Last two-years everyone is talking about Microservices and they want to apply it anywhere.
It’s the same story with containers and docker (and it was before with Cloud Approach and even before that with SOA, BPM, EDA….).
Anything that has enough buzz from the community, it results with all customers (and “all kind” of customers) trying to apply the “new fashion” no matter what. Because of that all the System Integrator trying to search for somewhere where it fits (or even if it doesn’t fit…) to apply this “new thing” because it is “what we have to do now”. It’s like the fashion business. What is trendy today? That? Ok, Let’s do that.
Don’t get my wrong, this post is not going to be against microservice because I love the concept and I love the advantages it comes with it and how good it is to go to this kind of model.
But, I’d like to talk about some specific aspects that were not in the common talk and experience with this kind of technology. This pattern, model or paradigm, it is great and it is a proven success.
You can watch any Adrian Cockcroft talk about his experience at Netflix to be sure this is not only a BuzzWord (#NotOnlyABuzzWord) but, is it able to be use on all cases?
When we usually watch a talk about microservices is always the same story: microservices vs monolith application, especially web applications following some kind of client — server pattern or even a MVC pattern or something similar. And for that kind of applications is great, simple and clear.
But, what about Enterprise Applications where from the last decades we were following a SOA Approach: Is it applicable here?
For sure there are a lot of differences between Microservice Approach (the pure one, the one that Martin Fowler used in his article) and the SOA Paradigm. They don’t share the same principles but at the end they are closer than the usual contestants you see in all the talks (monolith webapp vs microservices)
Microservices talks about breaking the monolith and that’s easy for a web application, but what about an SOA Architecture? In this case is not even possible to go down that path.
If you ever have worked in Enterprise Integration you have seen some silos and it is mandatory to do not touch them and keep them that way. It is something not open to discuss.
They existed different reasons for that decision: It could be because they are so legacy no one knows about them, about how they do what they do, or could be because they are so critical no-one is going to down-path or only because they are not business-case to justify to replace this kind of silos.
So, what about now? Can we go down the path Microservices or should we stick with SOA approach? Microservices is not only about breaking the silos but is something very important, so no, we can not go the Microservices path for Enterprise Integrations, but we can gather all the other advantages the Microservices includes and try to applying it to our integration layer (now, we wouldn’t be talking about SOA Architecture because most of this advantages are against some of the SOA principles)
Microservices Wave is also about Agile & DevOps, about to be faster, to be automated, to be better, to reduce your time to market. It is about cloud (not in the term or public cloud but in the term that not be tied to your infrastructure). It is all about that things too.
So, Microservices are about so many things that we could apply even if we couldn’t go 100% over this. There are several names to this approach like Service-Based Architecture, but I’d like much more the micro-services approach (with dash in between, talking about services that are micro) because I think it explains better the approach.
So, we’d like to do smaller services to be more flexible, to be able to apply all this Devops things, and there we can apply all the other things related to the Microservices Wave.
And that’s not something new, that’s not something that is starting now or in the last years.
It is something that I’ve been seen since the beginning in my career (a decade ago) when I’ve started working with TIBCO AMX BusinessWorks that gives you the chance to decide yourself the scope of your services and depending on the needs to could create “Enterprise Applications” or you could go for “Enterprise Services” or “Small Services” that worked together to do the job.
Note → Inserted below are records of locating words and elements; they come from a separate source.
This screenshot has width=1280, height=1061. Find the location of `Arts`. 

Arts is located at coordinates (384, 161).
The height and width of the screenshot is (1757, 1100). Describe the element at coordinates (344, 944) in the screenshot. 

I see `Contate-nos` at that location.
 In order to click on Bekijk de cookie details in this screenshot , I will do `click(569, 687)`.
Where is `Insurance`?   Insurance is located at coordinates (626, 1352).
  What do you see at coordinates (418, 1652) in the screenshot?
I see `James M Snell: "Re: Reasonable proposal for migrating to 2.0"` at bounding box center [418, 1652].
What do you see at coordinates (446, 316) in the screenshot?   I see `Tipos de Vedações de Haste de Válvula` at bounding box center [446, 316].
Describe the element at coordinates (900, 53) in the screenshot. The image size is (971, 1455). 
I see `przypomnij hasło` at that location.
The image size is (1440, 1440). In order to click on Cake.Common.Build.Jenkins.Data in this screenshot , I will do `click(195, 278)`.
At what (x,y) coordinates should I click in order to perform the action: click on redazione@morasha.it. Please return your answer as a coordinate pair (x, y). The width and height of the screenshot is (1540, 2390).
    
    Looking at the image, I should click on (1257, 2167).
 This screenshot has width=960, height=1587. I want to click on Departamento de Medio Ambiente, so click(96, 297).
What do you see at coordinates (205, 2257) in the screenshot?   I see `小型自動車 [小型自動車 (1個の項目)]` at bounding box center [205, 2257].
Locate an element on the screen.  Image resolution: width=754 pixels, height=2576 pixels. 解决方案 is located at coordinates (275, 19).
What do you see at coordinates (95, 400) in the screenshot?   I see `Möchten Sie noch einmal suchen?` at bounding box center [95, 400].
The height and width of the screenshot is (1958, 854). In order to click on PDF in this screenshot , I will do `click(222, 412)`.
And that path has been followed not only by TIBCO but some other companies as well, with the evolution of the ESB concept to be adapted for the new era, that were more like PaaS where allowed you to run your services in a “some-kind” of containerized world.
For example, TIBCO AMX Platform (from 2006) you could develop your services and applications using several kind of languages and options like the Graphical Editor for Mediations or Java, C/C++, .NET, Spring and so on using SCA standard and running on a elastic OSGI-based platform where you can manage all of them in the same way (sounds similar, right? 🙂 )
What about reusing? SOA paradigm have very high standard to ensure the reuse of the services and entreprise registry and repository… and microservice is (at the beggining) against reuse, you should duplicate instead of reusing to be able to be self-contained and more free. But, the latest advances on Microservices includes an Orchestration layer, things like Conductor that are going the path of reusing and orchestration. So, we can find a middle place, when you need to reuse if possible but not stop your agility to ensure 100% reuse of the chances available. Time to market is the critical driver here for everyone now, and all the “principles” have to adapt to that.
What about DevOps and Cloud? No problem, here you could include the same techniques for this case like you were doing previously. Infrastructure as Code, Contianers, Continuous Integration & Deployment and so on.
What about agile standards REST/JSON and so on? No problems here as well.
In summary, you can adopt and implement most of the flavors and components of the Microservices movement, but you need to compromise on others as well, and you are not going to be used “pure” Microservices, you are going to use another thing, and that’s not bad. You always have to adapt any paradigm for your specific use case.